Along similar vein as supportive shoes, using orthotics can be a really helpful way of supporting the arch of the foot. It won't help heel hyperflexibility quite as much however. It will support the arch so there's less twisting where the plantar fascia attaches to the heel.  

 

Self Massage Strategies to Decrease Plantar Fasciitis

When your foot is hurting, we definitely want to be able to calm your pain levels down. Self-massage can be helpful in doing this. The key point to remember is not to start by massaging the painful areas! The soft tissue around the calf muscles essentially joins into the plantar fascia. If the plantar fascia is tight & painful, massaging the calf ‘above’ the painful spot typically can help the foot be less painful. If the inside bottom of the heel hurts, massage the inside of the calf. If it’s the outside of the heel, working on the outside and outside-back of the calf is a good place to start.  

 

In Physical Therapy will teach you best methods of self massaging both with your hands as well as with a tool. Utilizing a plastic tool to perform Instrument Assisted Soft Tissue Mobilization of the calf & plantar fascia is one of the best ways to decrease your plantar fascia pain and increase soft tissue flexibility. 

 

Heel Pain Exercises: Stretching & Strengthening 

Calf and plantar fascia tightness is associated with plantar fasciitis. This tightness can come from poor neural tissue mobility or the tissues surrounding the muscles & tendons themselves. Combining stretching along with strengthening exercises is often the least painful and most effective way to address tightness through these areas. 

When stretching out the bottom of your foot, calf or hamstring, be  gentle with the intensity of the stretch and hold it for longer durations – 1 minute is a good start. A shorter, more intense stretch is more likely to flair your pain levels. A slant board, basically a ramp that you stand on, is a great way of stretching out your calves. Standing and stretching your heels over the edge of a step or stool can also be effective. 

Nerve gliding exercises are typically also very helpful in decreasing plantar fasciitis pain.
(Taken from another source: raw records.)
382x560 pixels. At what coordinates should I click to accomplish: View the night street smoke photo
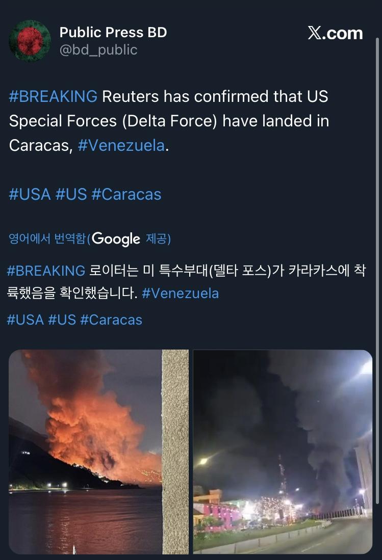[x=283, y=451]
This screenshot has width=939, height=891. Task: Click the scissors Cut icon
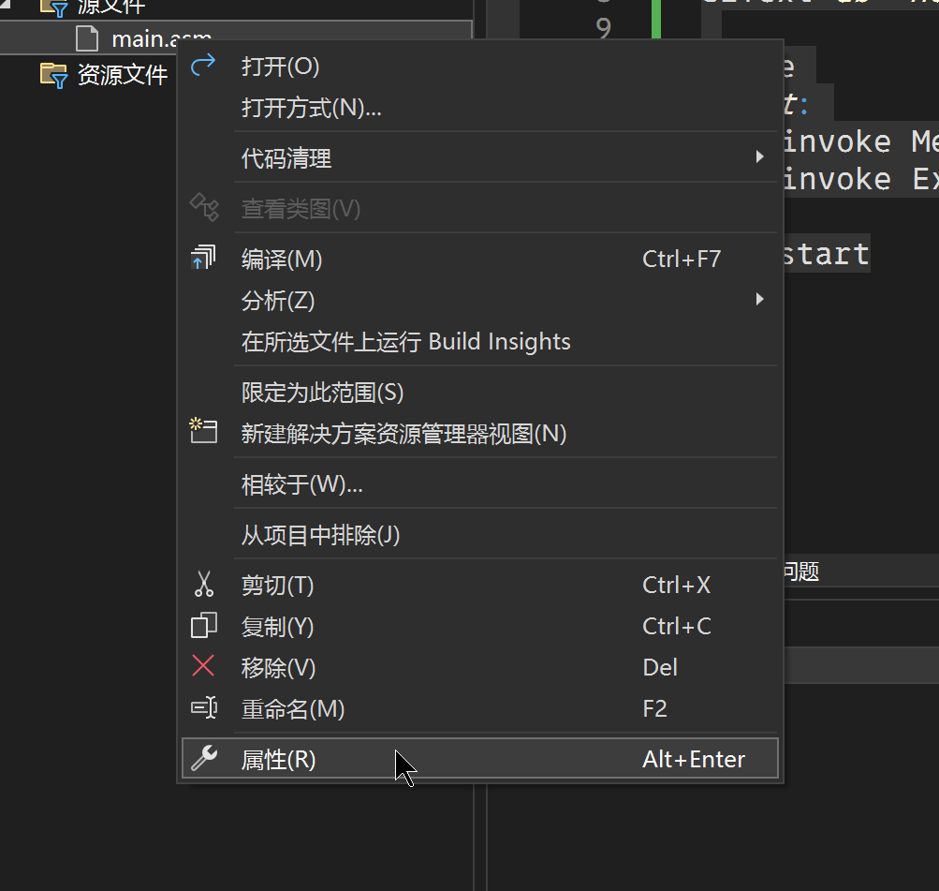coord(203,586)
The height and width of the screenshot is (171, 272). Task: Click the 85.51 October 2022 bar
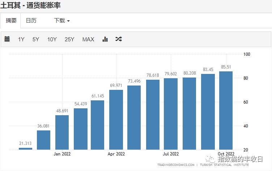226,110
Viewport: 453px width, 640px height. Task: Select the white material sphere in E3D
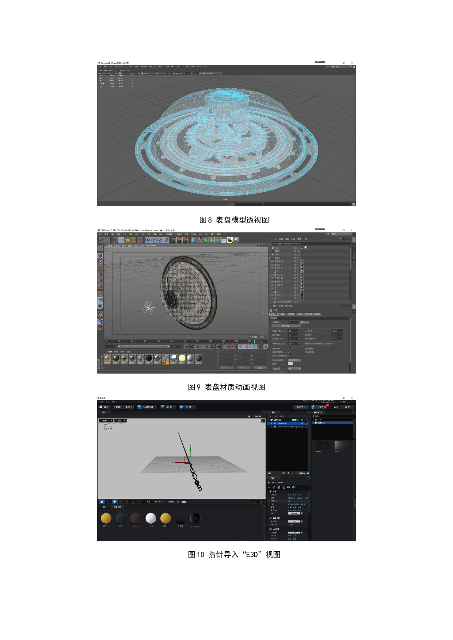(151, 518)
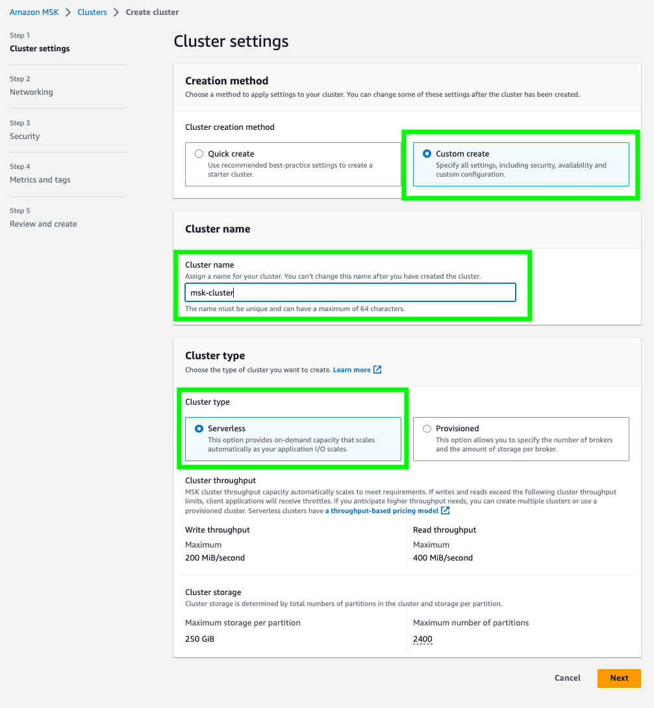Click the breadcrumb chevron after Clusters
Image resolution: width=654 pixels, height=708 pixels.
(x=116, y=12)
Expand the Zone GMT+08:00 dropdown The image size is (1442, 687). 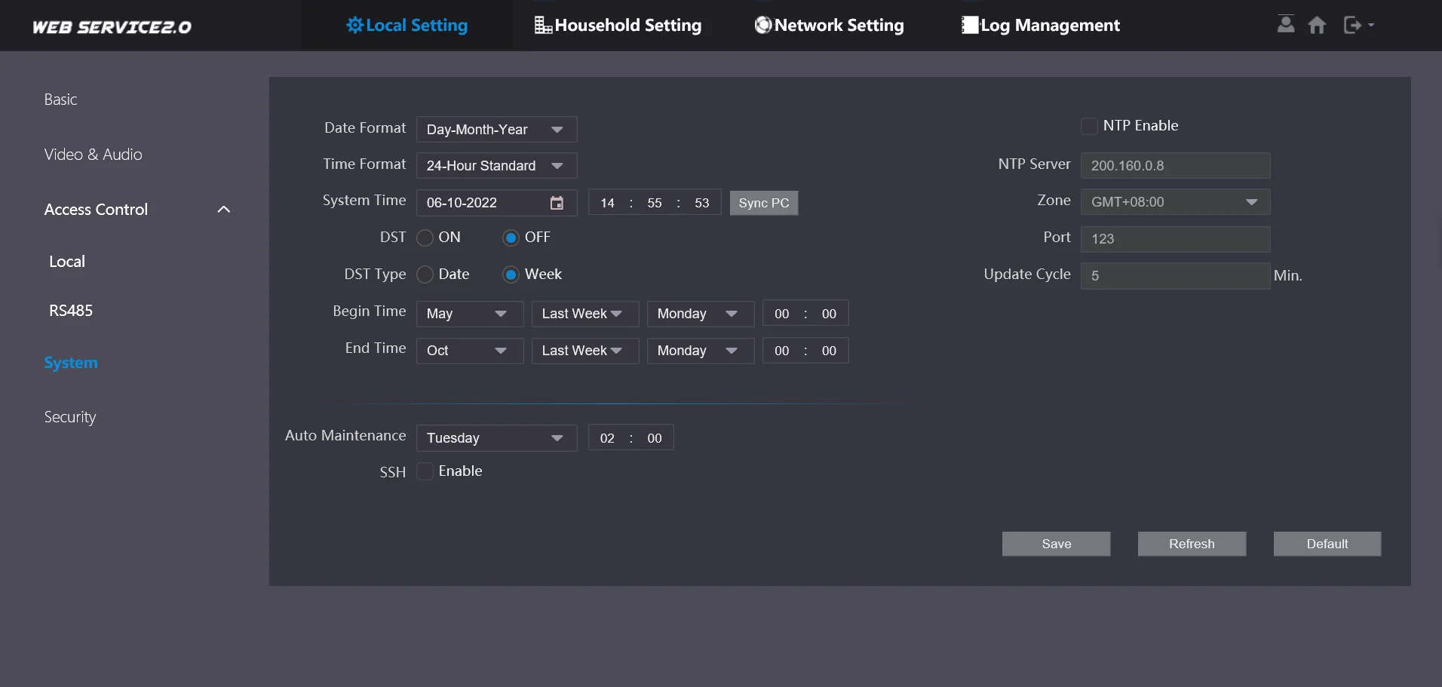click(x=1175, y=202)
With true plantar fasciitis, it's just that connective tissue in the plantar fascia itself that gets irritated and broken down. Oftentimes though, the plantar nerve becomes irritated as well. Doing a nerve gliding exercise like the seated sciatic nerve glide or the supine (laying on your back) nerve gliding exercise will get the whole nerve chain from the spine to the bottom of the foot moving better. This oftentimes decreases calf tightness as well as pain when walking & standing. 
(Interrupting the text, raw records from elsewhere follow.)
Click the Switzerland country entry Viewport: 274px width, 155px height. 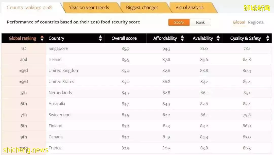pyautogui.click(x=59, y=115)
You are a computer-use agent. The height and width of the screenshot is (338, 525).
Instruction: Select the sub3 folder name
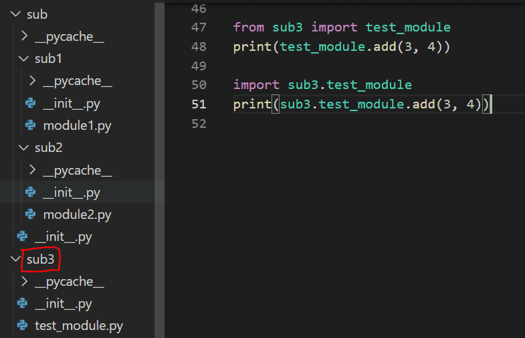click(40, 259)
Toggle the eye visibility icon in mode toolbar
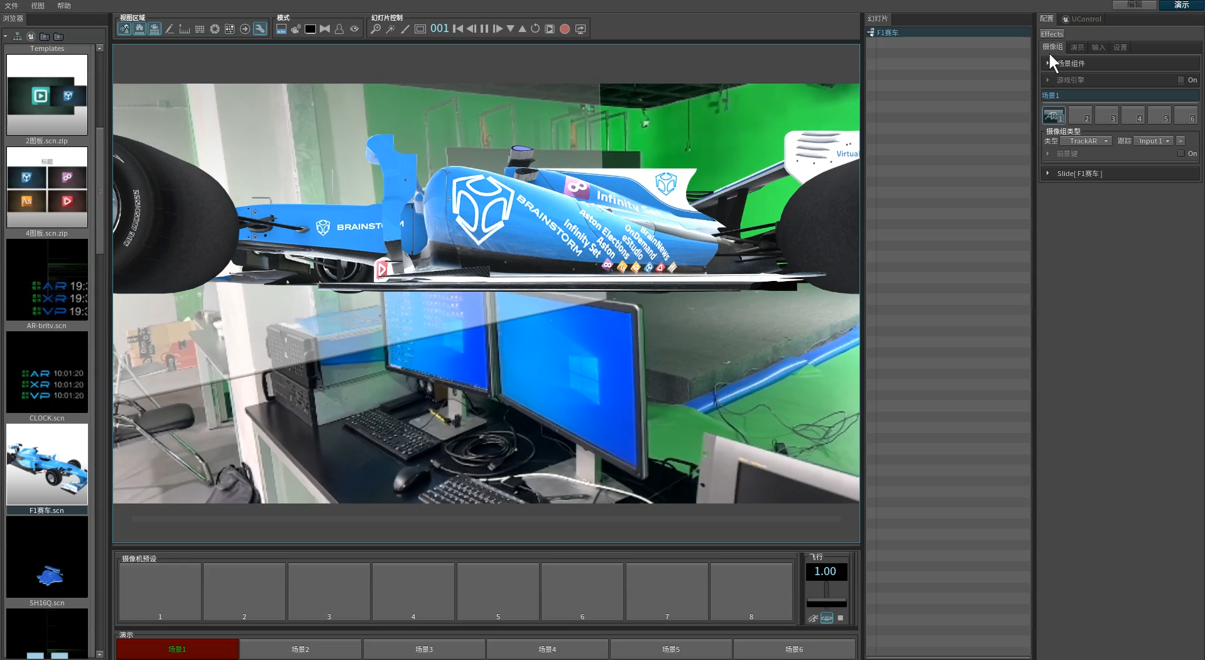Viewport: 1205px width, 660px height. click(354, 29)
Timing the nerve gliding exercises properly can dramatically decrease how much pain you have each day. Many of my patients have found it best to do the seated sciatic nerve glides at the edge of their bed before they take those first painful steps in the morning. Or if you've been sitting at your desk for a while, doing them before you're up and walking can be super helpful. Keeping the nerves moving through the calves and the hamstrings can help keep the foot from getting too tight and irritable.  
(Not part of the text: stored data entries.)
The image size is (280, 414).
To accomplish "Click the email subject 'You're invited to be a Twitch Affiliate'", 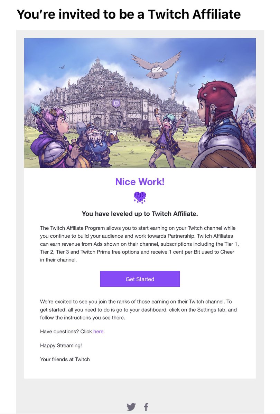I will pos(129,14).
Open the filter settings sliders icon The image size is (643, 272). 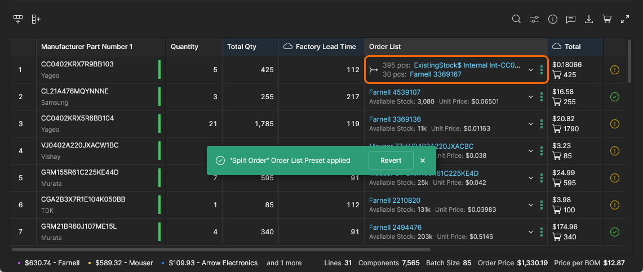[x=534, y=19]
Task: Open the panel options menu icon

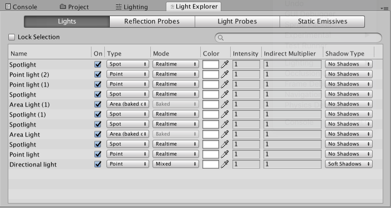Action: click(384, 8)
Strengthening your calf, hip & foot muscles to better support the foot is critical to fully heal the broken down portions of the plantar fascia. The specific exercises will vary person to person, but in general most strengthening programs incorporate versions of heel raises, hip rotator strengthening as well as foot intrinsic muscle strengthening. In your physical therapy appointment, we will assess your movement & strength to prescribe you a customized strengthening program that fits your needs 

 

See Portland, Oregon's Foot & Ankle Physical Therapy Specialists

At Creekside Physical Therapy & Rehabilitation we specialize in helping you recover from your foot & ankle injury. If you want to fix your plantar fasciitis, can give us a call at 503-245-5710 or message us here!

 

Summary 

In summary, to fix your plantar fasciitis pain we want to make sure you're asking the right amount of work from your foot. You need to stop overusing it in order to control your pain levels and recover. Supporting your foot with a proper shoe or orthotic can be helpful in this. Then self-massaging, stretching, nerve flossing and strengthening can all be helpful ways to decrease your plantar fasciitis pain.